--- START Dataset rows ---

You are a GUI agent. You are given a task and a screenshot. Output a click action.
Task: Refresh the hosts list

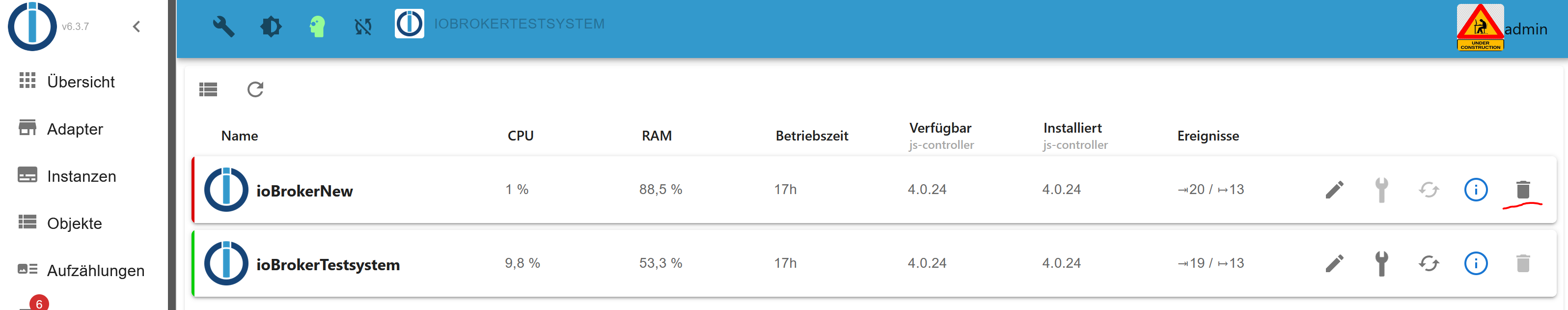point(255,89)
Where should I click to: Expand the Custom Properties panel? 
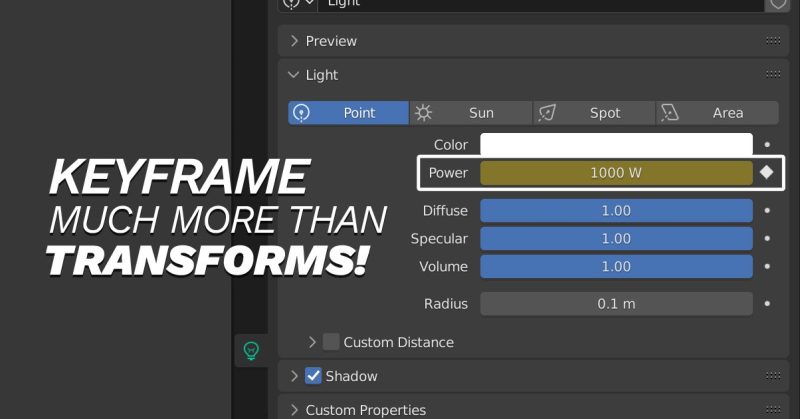click(x=294, y=410)
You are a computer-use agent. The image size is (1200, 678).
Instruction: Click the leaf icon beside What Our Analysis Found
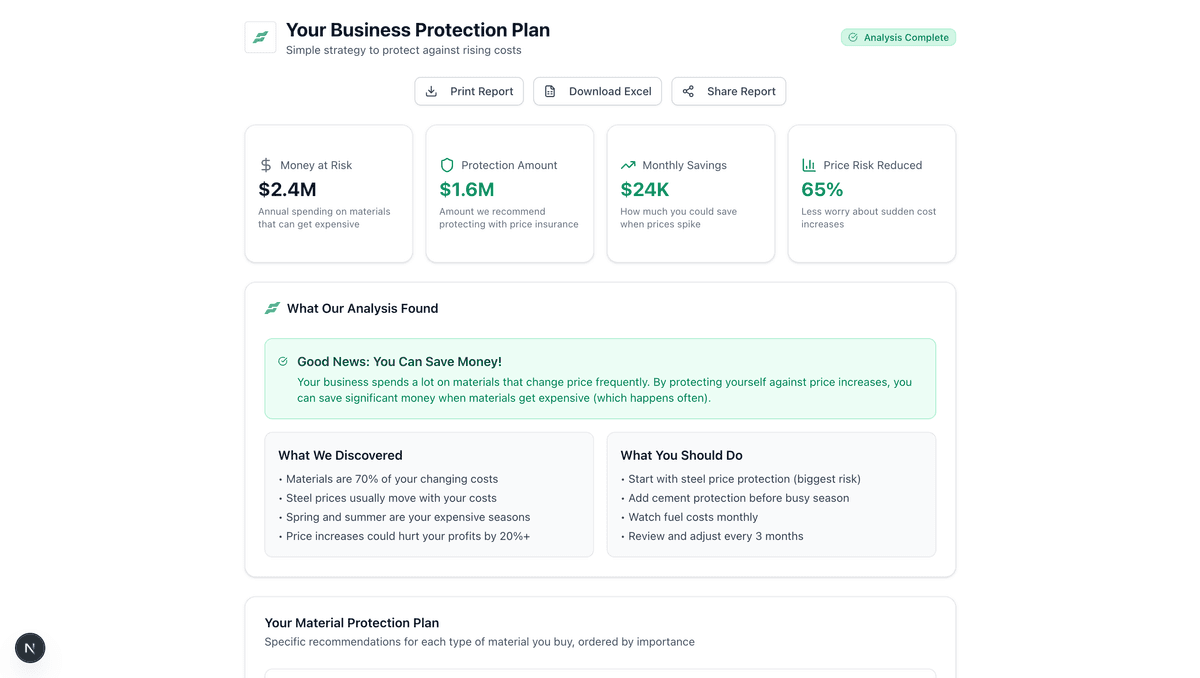pyautogui.click(x=272, y=308)
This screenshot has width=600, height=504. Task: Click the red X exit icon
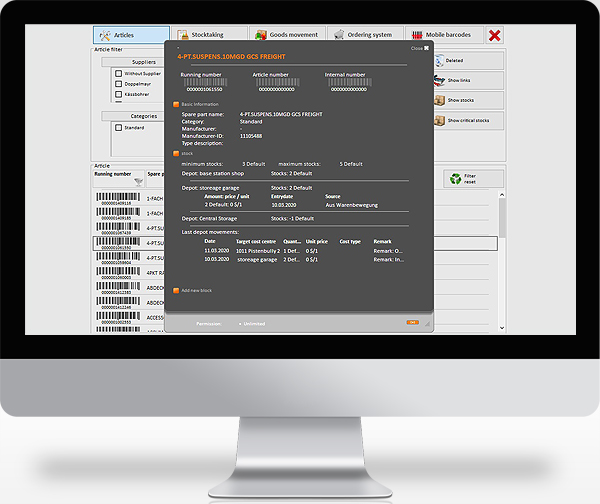click(x=494, y=35)
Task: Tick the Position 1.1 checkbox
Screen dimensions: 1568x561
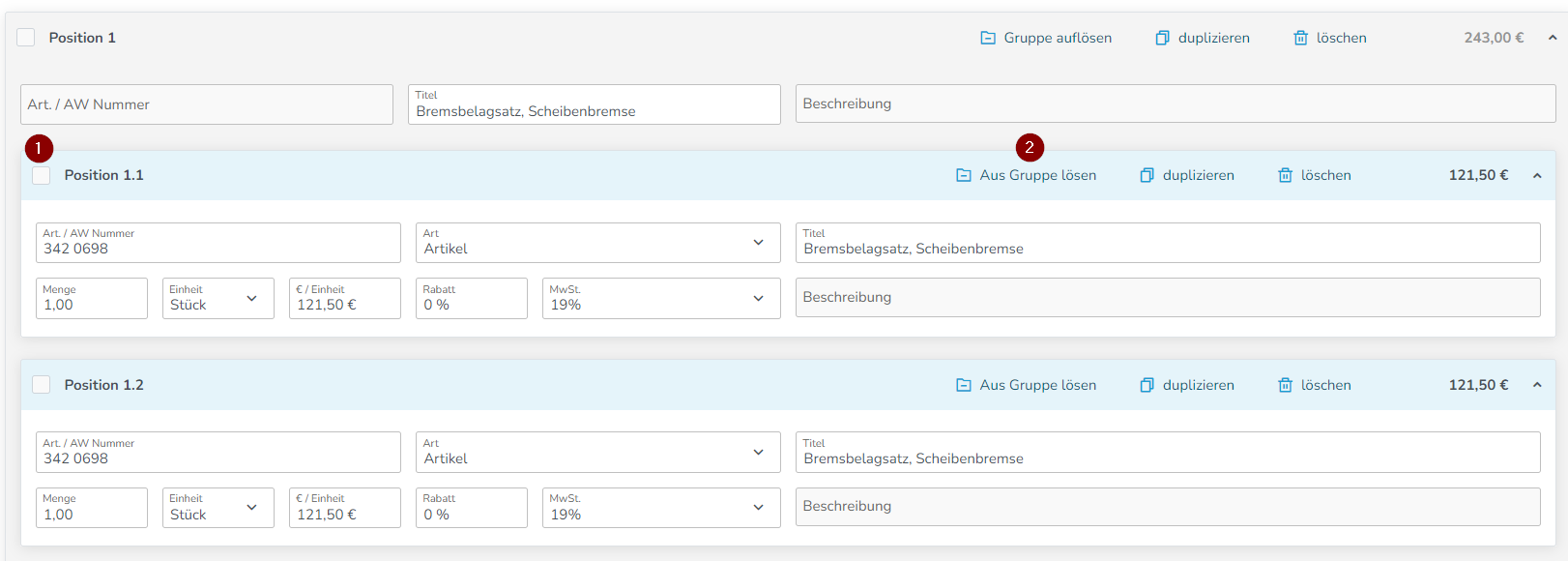Action: (x=42, y=175)
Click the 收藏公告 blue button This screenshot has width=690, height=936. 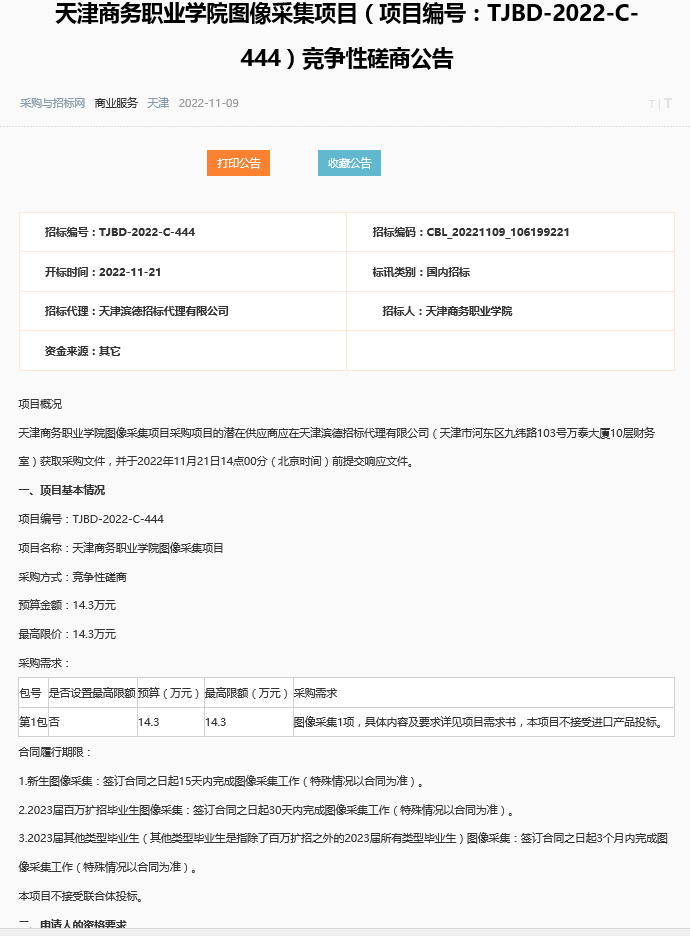(x=349, y=163)
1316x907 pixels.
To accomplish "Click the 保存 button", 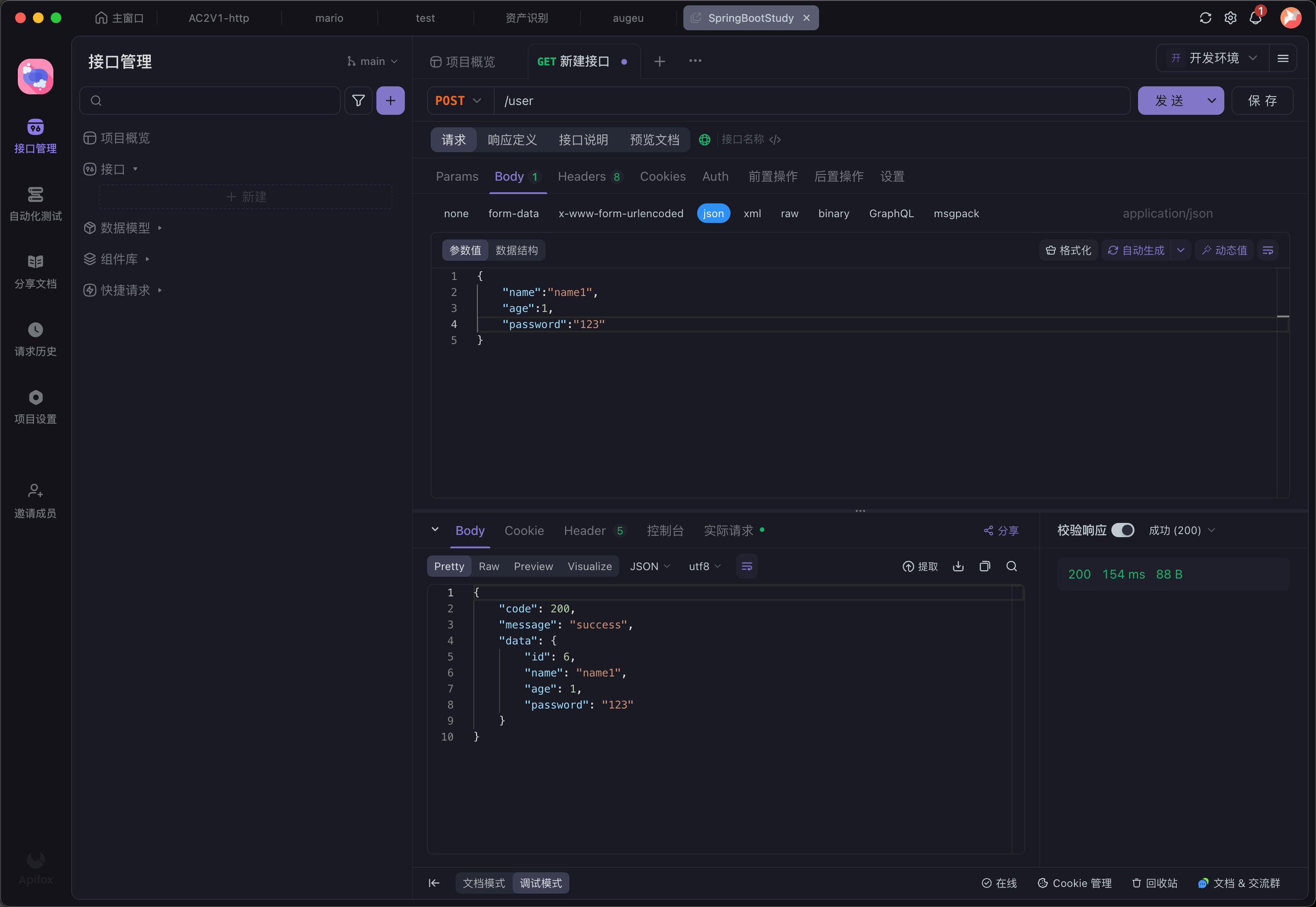I will click(1262, 101).
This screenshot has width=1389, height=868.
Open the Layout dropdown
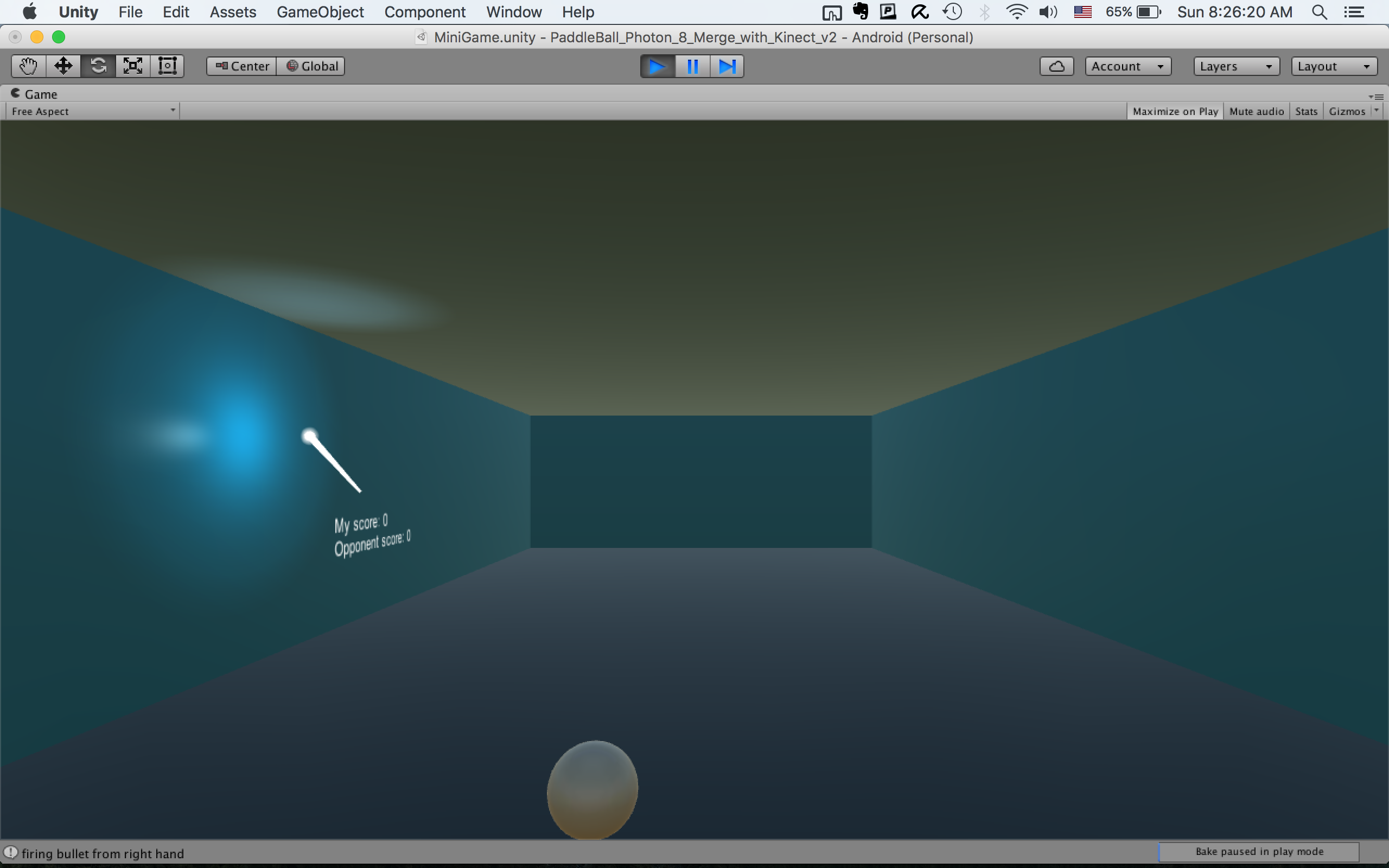pyautogui.click(x=1333, y=67)
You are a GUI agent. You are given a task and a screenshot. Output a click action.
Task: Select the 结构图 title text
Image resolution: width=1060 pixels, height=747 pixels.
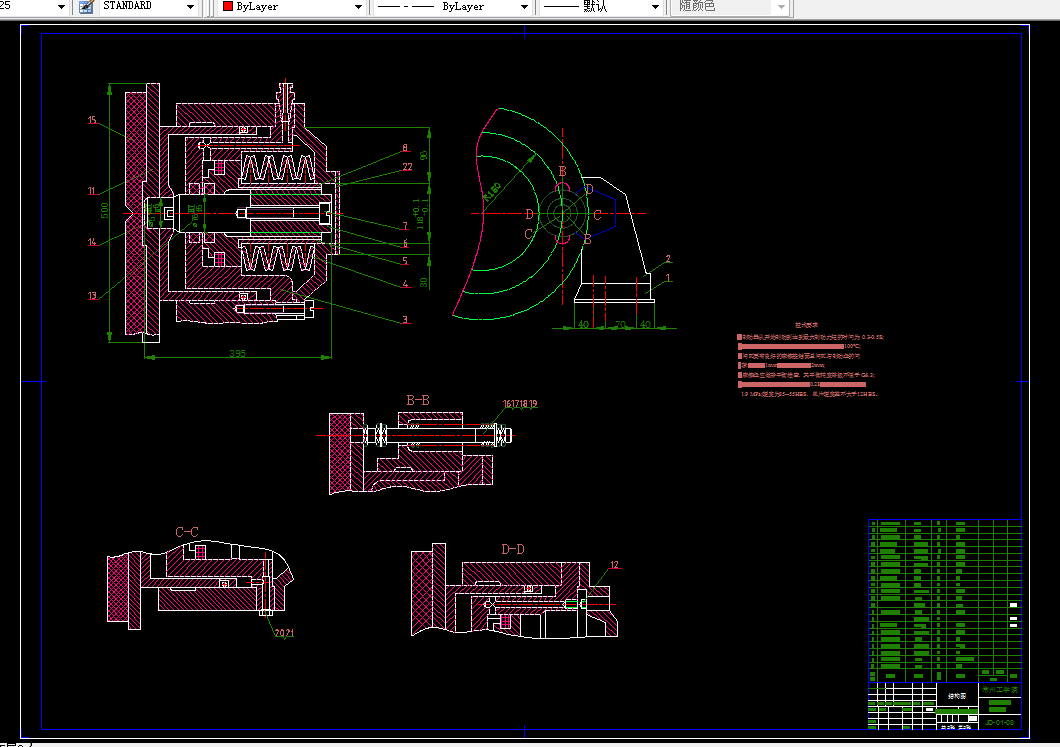[956, 695]
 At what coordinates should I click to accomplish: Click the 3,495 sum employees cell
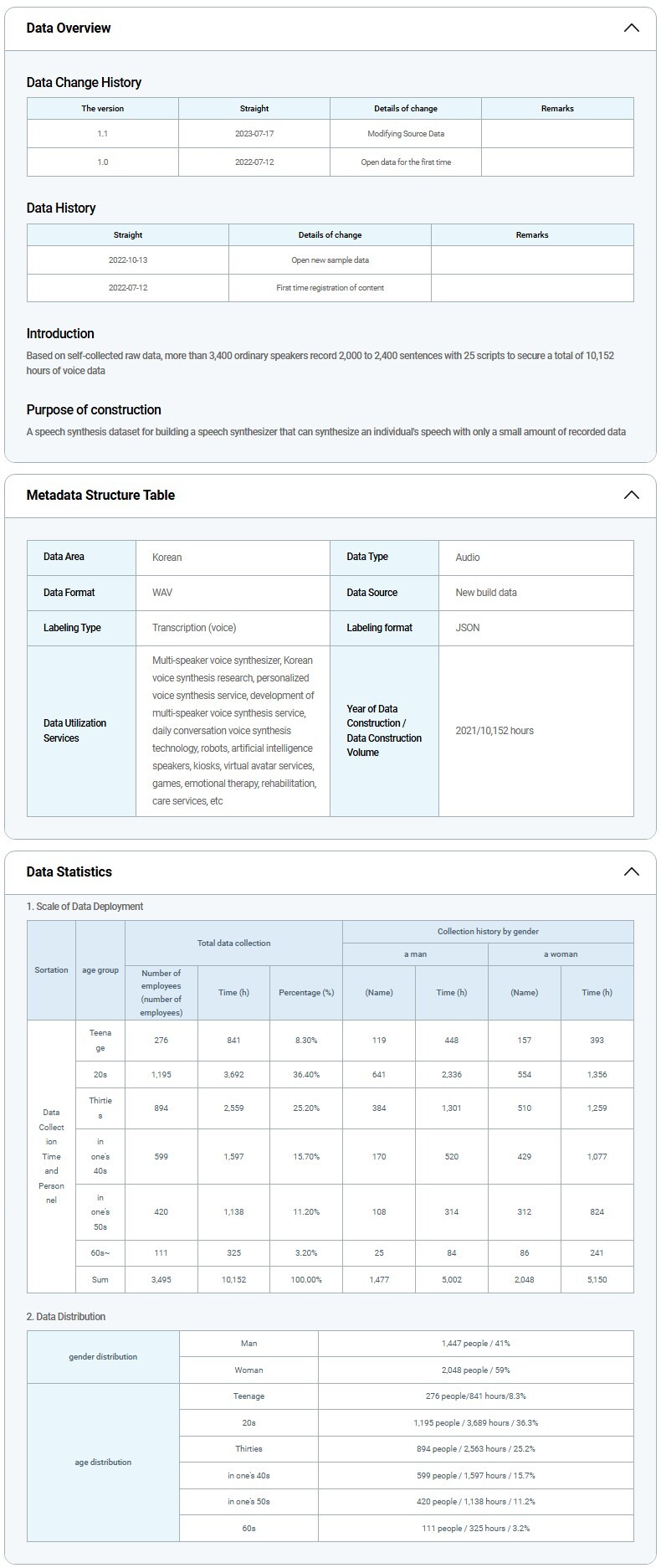[x=161, y=1279]
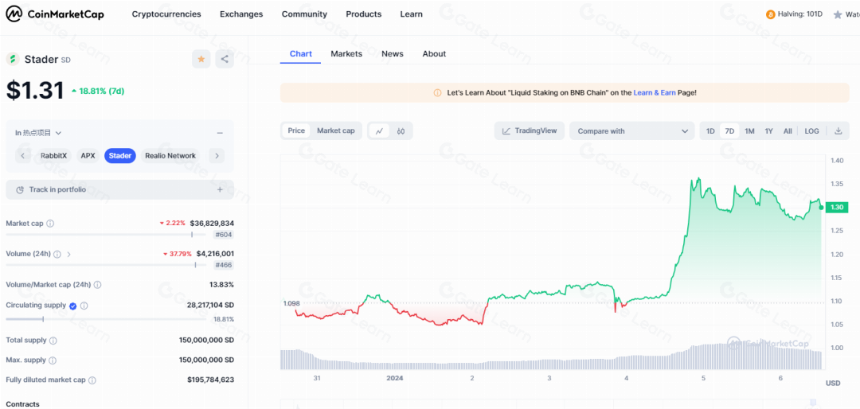Open the Compare with dropdown
Screen dimensions: 860x409
(632, 131)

--- END Dataset rows ---

Short problem
Copy the material word for word from its first line through the line containing "pyautogui.click(x=272, y=308)", including both of those lines. Leave the pictures out.

Answer to the problem
You are a GUI agent. You are given a task and a screenshot. Output a click action.
Task: Refresh the hosts list

point(255,89)
Where should I click to: Expand the Custom Properties panel? 
click(x=294, y=410)
You are a computer-use agent. The image size is (1200, 678).
Instruction: Click the leaf icon beside What Our Analysis Found
pyautogui.click(x=272, y=308)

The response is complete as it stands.